A facility is much more dynamic than just a snapshot of a daily population. One must be very careful when using this as a data point to reference bed counts for the entire systems of both Sheriffs' offices, not just one facility of ours and all facilities of another. That is not apples to apples. Our average daily population this year has been 3277 inmates, system wide. In 2014 we had 137 Prostraint chair uses at the Pre-Trial Detention Facility. In 2015 there were 130  uses of the chair at the PTDF. The number of reports will not correlate to the number of times the chair is used, as there can be multiple reports from multiple officers involved in a one-time use of the chair. We cannot speak to the accuracy of another agency's data.

Recognizing that corrections is a very dynamic system, we can't "armchair quarterback" what another facility or corrections operation does. We follow policy. We document our use and each incident is reviewed both during and after. Each individual placed in a chair is medically screened initially and periodically. They are monitored throughout the time they are in the chair. Use of the Prostraint chair in appropriate cases is intended to—and does—prevent injuries to both officers and inmates.  The case involving Paul Testa is currently in active litigation; we will confine any further comment regarding that case to the court proceedings."

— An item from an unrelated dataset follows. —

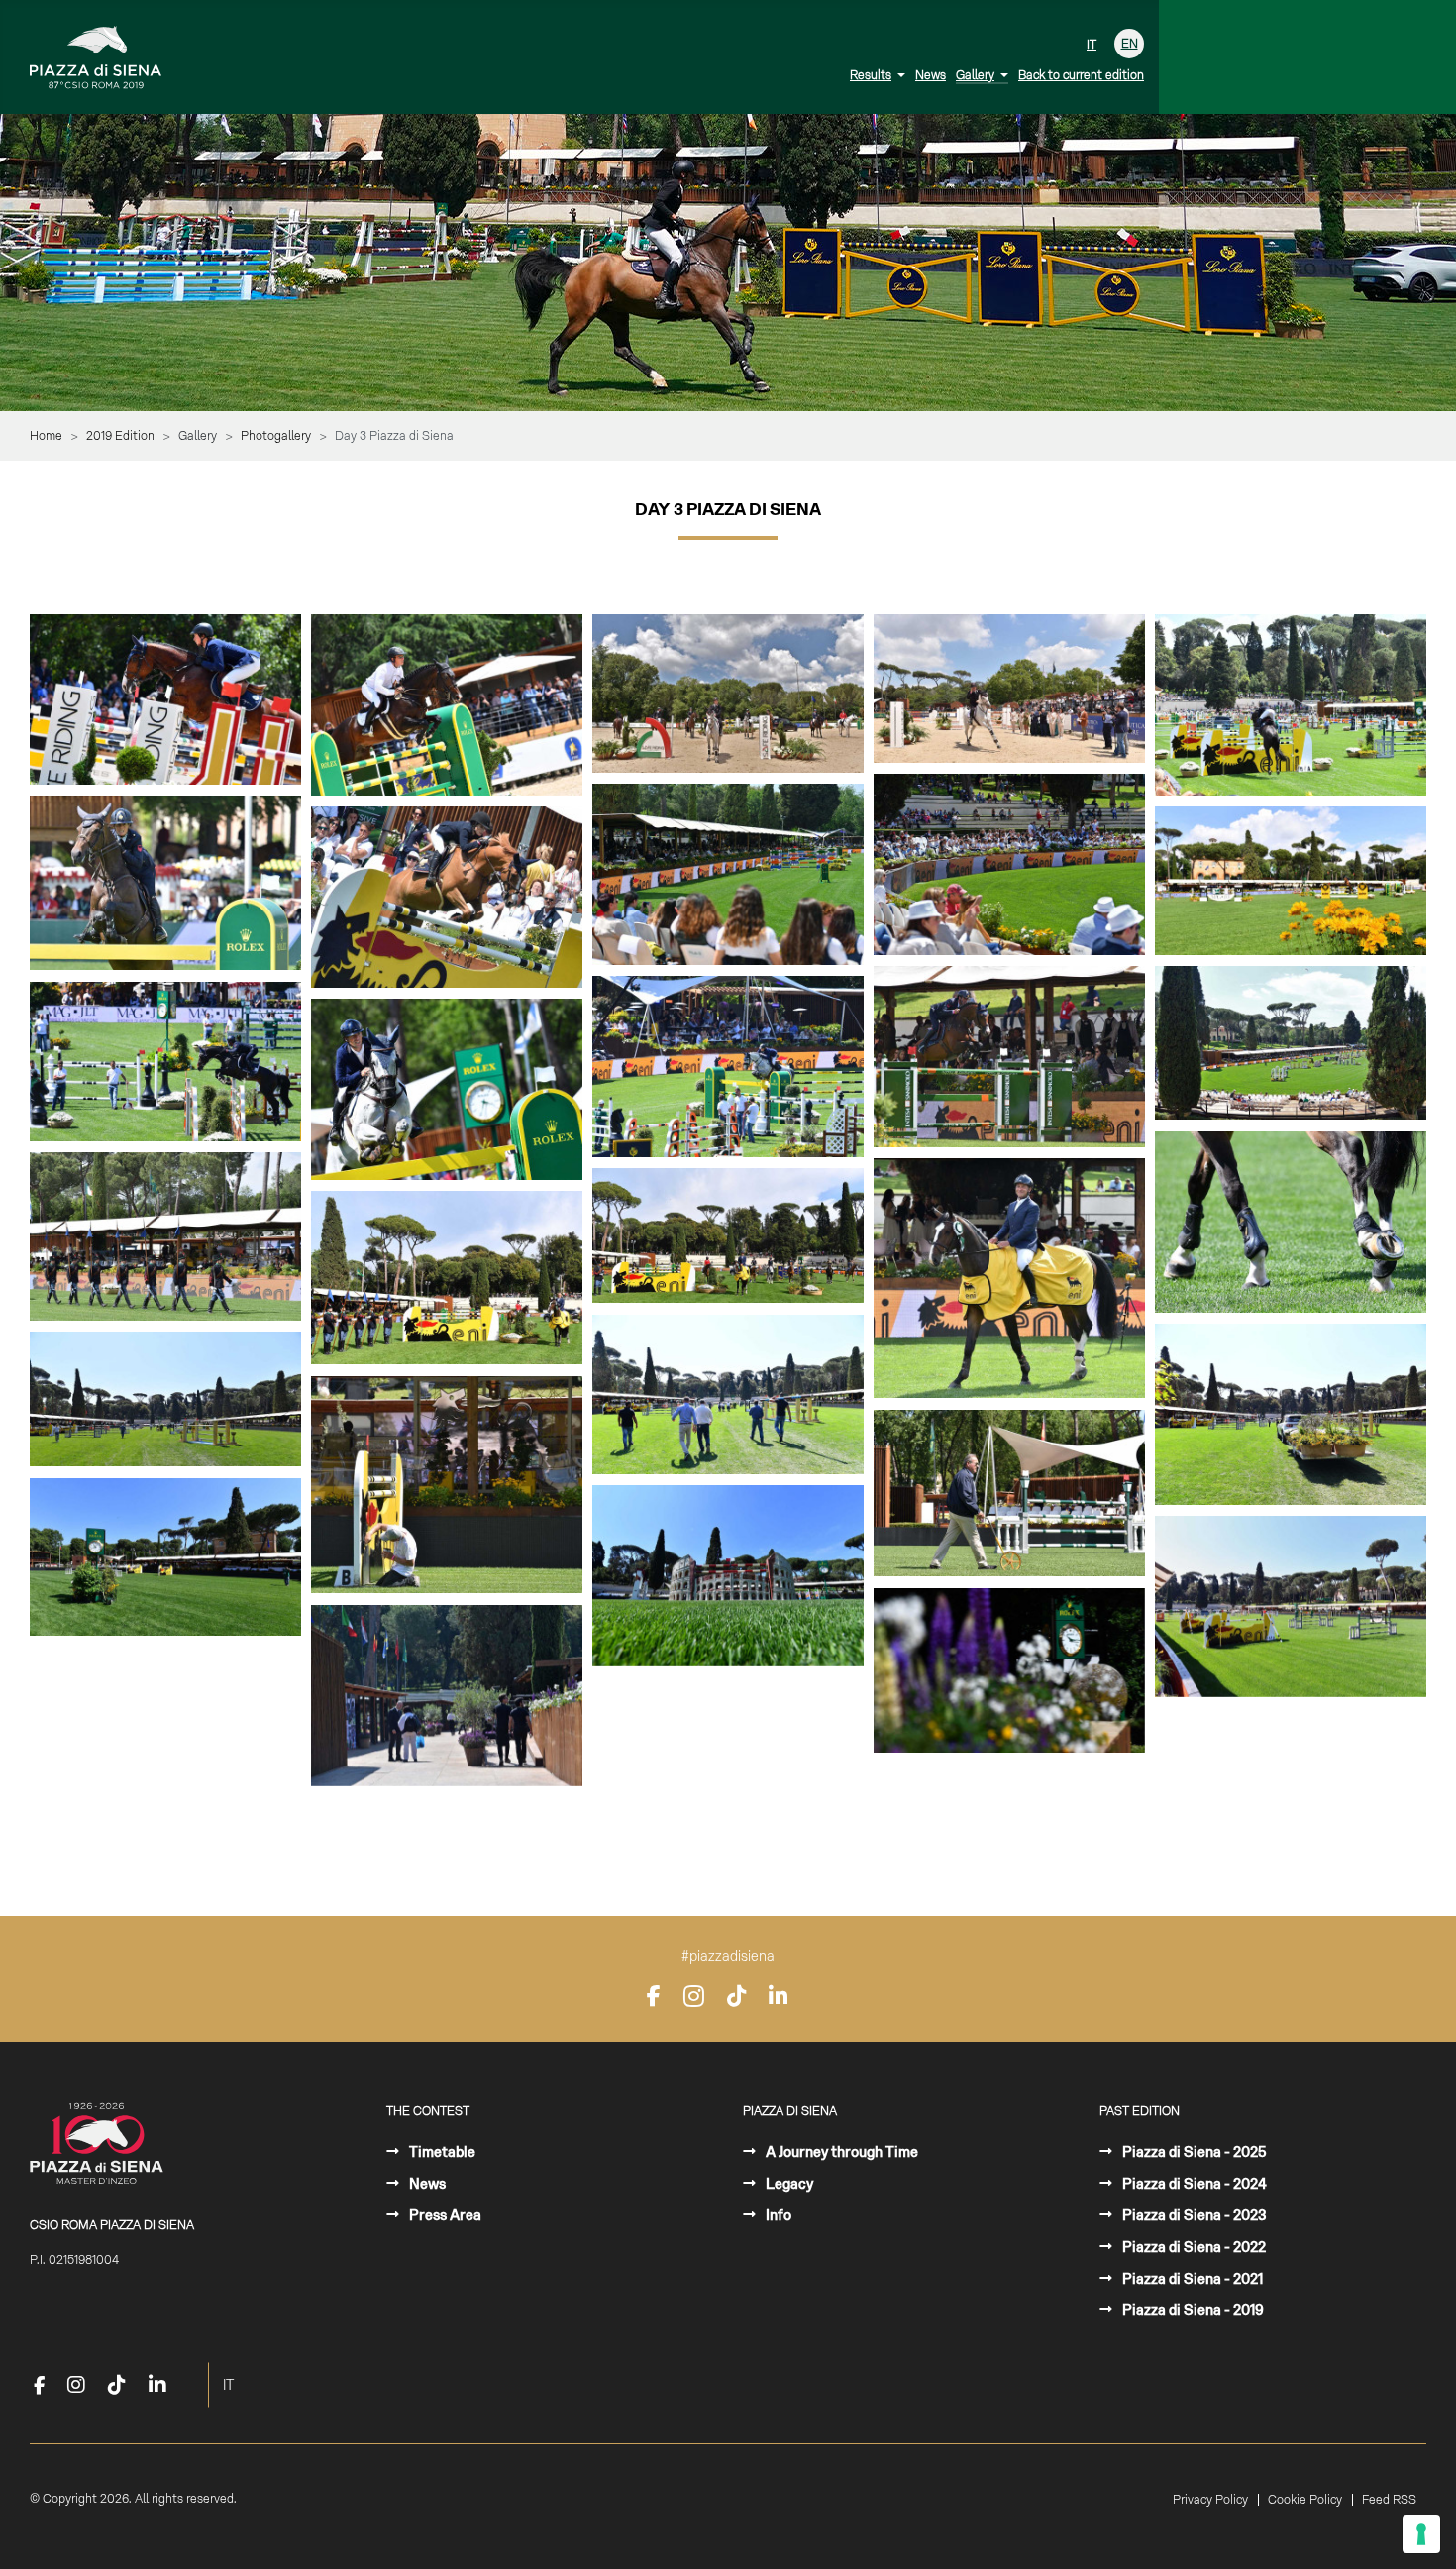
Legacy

The agency’s policy on using restraints said inmates must be checked on every 15 minutes while in restraint chairs and the chairs must not be used as a form of punishment.

Neither the State Attorney’s Office nor the Florida Department of Law Enforcement investigated Testa’s death.

This is not the first time a local inmate has become unresponsive while strapped into a restraint chair.

In 2013, a Clay County 19-year-old inmate suffocated in the chair after corrections officers pepper sprayed him and placed what’s called a spit hood over his head to prevent him from spitting at officers.

Daniel Linsinbigler Jr.'s family were given a $2.2 million settlement in 2014.

The Clay County Sheriff’s Office documents show its pepper spray protocol changed after the teen’s death, but not its restraint chair protocol.

Update: After Action News Jax’s story aired on Monday, JSO provided us with the total number of times a restraint chair was used in across its entire jail system. In 2014 and 2015, corrections officers reported using the restraint chair 272 times. The average inmate population for those two years system wide was 3,452. For comparison, Orange County’s jail system had an average inmate population of 2,864 inmates during that same time period and its corrections officers reported using the chair 87 times.